## DOCUMENTO:
Antes mesmo de completar a maioridade, Bárbara Correia, 28, já pagava por seus crimes atrás das grades. Depois de 12 anos na prisão, ela voltou para o convívio em sociedade de uma forma diferente do que sempre imaginou: com emprego de carteira assinada. Ela atua em uma empresa em Ribeirão das Neves, na região metropolitana de Belo Horizonte, que conta com 120 funcionários, sendo que 25% deles, ou seja, 30, são detentos.

Segundo o superintendente de Trabalho e Ensino da Secretaria de Estado de Administração Prisional (Seap), Felipe Simões, dos 73.948 presos em cumprimento de pena em Minas, 19 mil, cerca de 25%, trabalham em 391 empresas públicas ou privadas, dentro e fora das unidades prisionais do Estado.

Bárbara é conferente de qualidade de eventos e gerente do IPL – Indivíduo Privado de Liberdade – na LSPRO, uma das maiores empresas de eventos de Minas, responsável pela montagem de palcos e instalações dos maiores shows internacionais no país e de outros eventos. Lá, ela coordena um batalhão de homens.

Para ela, a oportunidade foi essencial na mudança não só de sua vida, mas dos rumos de toda a família. “Pago as contas da casa e a alimentação. A gente vive com a minha renda. Eu era muito julgada pela minha família e pela sociedade, por ser transgênero e por não trabalhar. Eu não teria escolha se eu não tivesse essa oportunidade que eu tive agora. Ou eu voltava para o mundo do crime, ou me prostituía”, disse Bárbara.

## REGISTROS DE DADOS:
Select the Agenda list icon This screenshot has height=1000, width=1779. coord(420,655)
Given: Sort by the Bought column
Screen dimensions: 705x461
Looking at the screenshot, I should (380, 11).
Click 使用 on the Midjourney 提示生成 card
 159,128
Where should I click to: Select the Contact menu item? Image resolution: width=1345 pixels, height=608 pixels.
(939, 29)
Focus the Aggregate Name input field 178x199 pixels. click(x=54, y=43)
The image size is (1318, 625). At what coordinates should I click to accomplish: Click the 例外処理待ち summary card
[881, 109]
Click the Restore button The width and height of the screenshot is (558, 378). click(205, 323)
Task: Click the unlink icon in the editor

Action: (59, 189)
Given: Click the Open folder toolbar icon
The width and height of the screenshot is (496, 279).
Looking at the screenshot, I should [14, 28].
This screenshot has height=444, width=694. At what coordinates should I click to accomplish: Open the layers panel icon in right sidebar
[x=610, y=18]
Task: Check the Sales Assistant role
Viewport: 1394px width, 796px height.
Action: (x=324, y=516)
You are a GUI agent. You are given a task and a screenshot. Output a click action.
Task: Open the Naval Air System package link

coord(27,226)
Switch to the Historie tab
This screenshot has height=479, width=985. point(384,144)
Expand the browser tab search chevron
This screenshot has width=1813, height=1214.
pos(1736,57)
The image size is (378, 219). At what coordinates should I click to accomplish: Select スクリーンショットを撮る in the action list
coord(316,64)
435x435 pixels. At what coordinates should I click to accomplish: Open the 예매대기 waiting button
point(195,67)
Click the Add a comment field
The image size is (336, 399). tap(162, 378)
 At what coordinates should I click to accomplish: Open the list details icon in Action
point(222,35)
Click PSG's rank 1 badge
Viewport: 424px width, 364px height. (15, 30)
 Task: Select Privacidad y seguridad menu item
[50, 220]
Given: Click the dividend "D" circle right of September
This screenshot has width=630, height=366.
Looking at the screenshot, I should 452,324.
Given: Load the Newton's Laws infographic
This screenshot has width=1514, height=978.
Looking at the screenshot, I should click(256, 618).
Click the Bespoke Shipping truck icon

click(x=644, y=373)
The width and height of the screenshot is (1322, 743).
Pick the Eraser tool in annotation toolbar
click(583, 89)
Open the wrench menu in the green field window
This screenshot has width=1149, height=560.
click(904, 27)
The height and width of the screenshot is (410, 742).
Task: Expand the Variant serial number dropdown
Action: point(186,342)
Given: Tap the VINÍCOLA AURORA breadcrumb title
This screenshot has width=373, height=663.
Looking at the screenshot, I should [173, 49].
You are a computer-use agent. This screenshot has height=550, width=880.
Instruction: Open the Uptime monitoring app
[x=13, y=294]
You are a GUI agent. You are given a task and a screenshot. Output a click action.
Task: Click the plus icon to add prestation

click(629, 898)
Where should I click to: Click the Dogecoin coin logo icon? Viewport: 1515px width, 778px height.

## TAREFA OBRIGATÓRIA 1:
Reescreva de forma mais concisa o parágrafo do texto sobre o trabalho de presos em Minas que começa com "Segundo o superintendente". Mantenha os fatos principais.
## TAREFA OBRIGATÓRIA 2:
Prossiga com o texto sobre o trabalho de presos em Minas a partir do ponto em que ele termina.

## RESPOSTA 1:
Segundo Felipe Simões, superintendente da Seap, 19 mil dos 73.948 presos em cumprimento de pena em Minas, cerca de 25%, trabalham em 391 empresas públicas ou privadas, dentro e fora das unidades prisionais do Estado.

## RESPOSTA 2:
Com sede em Ribeirão das Neves, a LSPRO tem parceria com o sistema prisional mineiro, e seus colaboradores são detentos do regime semiaberto dos presídios Antônio Dutra Ladeira e Inspetor José Martinho Drumond, que ficam nas proximidades.

E até mesmo quem tinha dúvidas sobre trabalhar com um preso ou ex-detento já mudou de opinião. Gerente de almoxarifado da empresa, Rodney Araújo, 40, conta que no início ficaram receosos com a chegada dos presos. “Com o tempo, mostraram a capacidade que têm”, disse.

Aceitação. Bárbara também contou que a oportunidade foi essencial para mudança de rumos na vida. “Hoje sou uma pessoa completamente feliz. Sou uma transgênero, que não conseguia emprego por causa do preconceito. Hoje, estou em paz comigo mesma. Vivo do fruto do meu próprio trabalho”, reforça Bárbara, que sonha em voltar a estudar e fazer faculdade.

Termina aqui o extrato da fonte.